Required task
Answer these questions about the church-visit account below.
(a) What venue does the writer compare the sanctuary's sound and visual tech to?
(b) Which two names does the writer set against each other in asking what makes one pleasing to God and the other anathema?
(c) What are the thirtysomethings in the congregation described as sporting?

Source extract
BEGIN

We made our way to the sanctuary and gawked at its immensity. Besides being fairly ginormous, it was fully loaded- not only with long lines of comfy, plush chairs, but with the choicest sound and visual tech you’re likely to find this side of Madison Square Garden. There’s no point in denying that everything about the stage resembled a high profile rock band doing their sound check; I expect that was precisely the feel the church’s leaders wanted to achieve. Why are so many people suspicious of these aesthetic elements? I thought to myself as I surveyed the auditorium. The postmodern, sound amplifying design of the room, the drapes behind the worship band, the vast array of lights, the massive screens flanking the stage, and the panoply of sound equipment conveyed the atmosphere of going to a rock show with your friends, that mysterious synthesis of the no big deal and the monumentally epic that the live rock and roll experience fuses together with primal, community binding power. It occurred to me as I watched people find their seats and the band finish their preparation that the rock concert may just be ideal for embodying the high/low paradoxes of the church. Obviously the church has something to say and be that not even U2 can do, but anyone who’s ever been to one of their shows can testify that the polarities of the reverent and anarchic, the sacred and the dirt-under-your-fingernails-earthly quixotically, heartmeltingly coincide interactively in that time and place. Maybe taking notes isn’t such a bad idea?

Again, just lay your prejudgments on the table. What critiques do you immediately want to offer as you picture all of this? What words come to mind? (I promise I’ve thought of them before, too.) Spectacle? Sure, call it spectacle. Entertainment? That depends on what you mean. Entertainment can mean something exciting that holds your attention, but it also frequently carries a pejorative connotation along the lines of “all flash, zero content.” Detractors would probably categorize everything about the worship team’s performance as gimmick but really: does a pop culture-informed methodology make whatever you do a priori inferior? Why does it seem that for many observers who share my doctrinal persuasion, simply noting that these elements exist in a church’s philosophy of ministry is enough to condemn it- where’s the warrant? What biblical principles make Ira Sankey pleasing to God but Hillsong United anathema? Or any of the other arbitrary non-issues that are inflated into ecclesiastical Maginot Lines to guard the borders of our precious, comfortable preferences? A fresh sense of the ridiculousness of much of the worship wars cascaded over my consciousness as I felt my spirit begin to soar with adoration of the God who delights in the exuberant singing of His people.

So yes, I discovered a number of things to like about this church’s style: it’s down to earth, intelligible to the average secular humanist who gets pressured into checking out his buddy’s church, non-threatening, and even has at least a modicum of orthodox theology. The people who attend this church look like the people you work next to Monday through Friday; none of them look like militia members who spend their free time field stripping their rifles and writing manifestoes or like the hysterical street corner shouters who distribute apocalyptic literature in their ankle length skirts even when it’s -20 degrees out. They seem so disarmingly normal. Normal, by the way, is pretty wide ranging: hip college dudes with flannel and skinny jeans, with it thirtysomethings sporting goatees and North Face vests, grandmas and grandpas in cashmere and corduroy… This was definitely not a big college age love-in we were attending. Here wounded, self-conscious millennials, Gen-Xers, and disenfranchised boomers could all come to hear answers to questions they’ve never been able to articulate and not fear they would be identified as pariahs upon entering. I found myself feeling incredibly at ease in their company, felt like the church’s existence as a maligned substratum of society really was due to the miracle of new birth and not due to reactionary tribal distinctions that have calcified within our various traditions.

END

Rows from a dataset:
BEGIN

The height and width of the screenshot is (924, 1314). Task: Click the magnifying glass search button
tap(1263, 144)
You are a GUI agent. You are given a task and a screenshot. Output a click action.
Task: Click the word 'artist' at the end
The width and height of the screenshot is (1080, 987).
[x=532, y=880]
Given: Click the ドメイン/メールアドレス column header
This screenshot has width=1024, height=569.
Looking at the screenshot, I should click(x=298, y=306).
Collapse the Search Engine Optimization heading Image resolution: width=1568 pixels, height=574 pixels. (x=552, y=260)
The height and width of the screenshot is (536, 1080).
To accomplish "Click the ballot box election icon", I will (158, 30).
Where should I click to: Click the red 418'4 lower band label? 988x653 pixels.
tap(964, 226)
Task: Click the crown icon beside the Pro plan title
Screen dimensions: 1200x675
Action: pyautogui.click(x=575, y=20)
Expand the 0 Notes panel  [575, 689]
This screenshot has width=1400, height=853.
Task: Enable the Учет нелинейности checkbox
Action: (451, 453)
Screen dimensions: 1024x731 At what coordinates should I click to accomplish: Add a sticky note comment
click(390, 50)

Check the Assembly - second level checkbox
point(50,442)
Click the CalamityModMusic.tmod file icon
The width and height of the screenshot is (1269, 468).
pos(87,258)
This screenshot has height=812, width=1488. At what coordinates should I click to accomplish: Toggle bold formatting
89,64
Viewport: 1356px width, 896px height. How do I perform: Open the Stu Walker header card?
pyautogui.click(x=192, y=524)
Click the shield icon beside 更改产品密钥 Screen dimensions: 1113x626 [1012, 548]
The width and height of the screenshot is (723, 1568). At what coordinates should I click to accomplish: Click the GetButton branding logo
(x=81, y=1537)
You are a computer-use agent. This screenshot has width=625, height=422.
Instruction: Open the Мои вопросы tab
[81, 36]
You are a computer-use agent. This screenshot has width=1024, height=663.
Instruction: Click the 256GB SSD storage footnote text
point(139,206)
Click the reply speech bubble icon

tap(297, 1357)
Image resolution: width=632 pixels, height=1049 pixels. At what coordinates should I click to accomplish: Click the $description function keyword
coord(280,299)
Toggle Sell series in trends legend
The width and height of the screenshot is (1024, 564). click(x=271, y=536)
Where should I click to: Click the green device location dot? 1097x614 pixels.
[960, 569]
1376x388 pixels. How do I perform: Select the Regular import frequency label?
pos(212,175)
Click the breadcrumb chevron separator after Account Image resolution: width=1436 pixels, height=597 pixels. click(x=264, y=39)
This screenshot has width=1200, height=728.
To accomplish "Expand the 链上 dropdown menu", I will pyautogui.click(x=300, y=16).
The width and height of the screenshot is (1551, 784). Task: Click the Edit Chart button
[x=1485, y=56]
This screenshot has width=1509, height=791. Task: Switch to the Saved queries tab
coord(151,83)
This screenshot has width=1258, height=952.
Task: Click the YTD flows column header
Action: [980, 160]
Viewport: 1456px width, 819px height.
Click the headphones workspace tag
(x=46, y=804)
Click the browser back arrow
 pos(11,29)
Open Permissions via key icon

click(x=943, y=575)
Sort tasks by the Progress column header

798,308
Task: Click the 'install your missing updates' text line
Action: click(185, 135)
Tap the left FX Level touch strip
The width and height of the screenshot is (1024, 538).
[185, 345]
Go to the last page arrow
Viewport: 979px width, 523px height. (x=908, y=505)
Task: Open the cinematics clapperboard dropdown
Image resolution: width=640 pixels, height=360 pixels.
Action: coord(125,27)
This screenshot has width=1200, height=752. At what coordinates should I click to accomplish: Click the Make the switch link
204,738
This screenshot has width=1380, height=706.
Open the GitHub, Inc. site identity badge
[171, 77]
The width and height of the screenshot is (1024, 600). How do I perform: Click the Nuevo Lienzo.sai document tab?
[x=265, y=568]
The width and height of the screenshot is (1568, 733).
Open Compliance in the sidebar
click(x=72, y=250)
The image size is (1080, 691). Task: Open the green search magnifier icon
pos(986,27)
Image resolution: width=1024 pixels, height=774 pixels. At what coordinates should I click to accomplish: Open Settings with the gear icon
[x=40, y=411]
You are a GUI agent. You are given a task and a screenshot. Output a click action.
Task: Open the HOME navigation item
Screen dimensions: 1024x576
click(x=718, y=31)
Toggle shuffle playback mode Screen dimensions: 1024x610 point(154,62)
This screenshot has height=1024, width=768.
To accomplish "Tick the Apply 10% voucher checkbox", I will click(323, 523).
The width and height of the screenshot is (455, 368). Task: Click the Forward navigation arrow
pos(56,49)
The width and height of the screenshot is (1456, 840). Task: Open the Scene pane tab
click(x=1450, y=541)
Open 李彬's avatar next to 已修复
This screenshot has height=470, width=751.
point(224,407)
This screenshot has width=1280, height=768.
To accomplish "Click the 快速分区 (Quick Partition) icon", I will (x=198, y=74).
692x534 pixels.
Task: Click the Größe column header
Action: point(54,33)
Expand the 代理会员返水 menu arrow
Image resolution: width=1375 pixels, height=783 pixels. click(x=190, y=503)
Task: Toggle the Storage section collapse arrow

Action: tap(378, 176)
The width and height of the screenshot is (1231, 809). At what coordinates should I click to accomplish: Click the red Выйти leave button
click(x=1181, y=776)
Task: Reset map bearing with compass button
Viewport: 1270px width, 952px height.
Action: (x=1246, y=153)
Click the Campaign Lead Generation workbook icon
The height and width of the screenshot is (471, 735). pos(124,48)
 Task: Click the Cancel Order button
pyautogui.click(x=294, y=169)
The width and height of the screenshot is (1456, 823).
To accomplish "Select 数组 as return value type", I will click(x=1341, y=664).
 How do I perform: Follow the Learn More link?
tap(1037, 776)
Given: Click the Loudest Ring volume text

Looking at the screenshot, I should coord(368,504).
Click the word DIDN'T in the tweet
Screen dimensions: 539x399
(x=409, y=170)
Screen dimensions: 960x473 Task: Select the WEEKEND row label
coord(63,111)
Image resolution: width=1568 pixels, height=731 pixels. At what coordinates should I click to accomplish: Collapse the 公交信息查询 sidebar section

END

Result for this task
(a) Madison Square Garden
(b) Ira Sankey and Hillsong United
(c) Goatees and North Face vests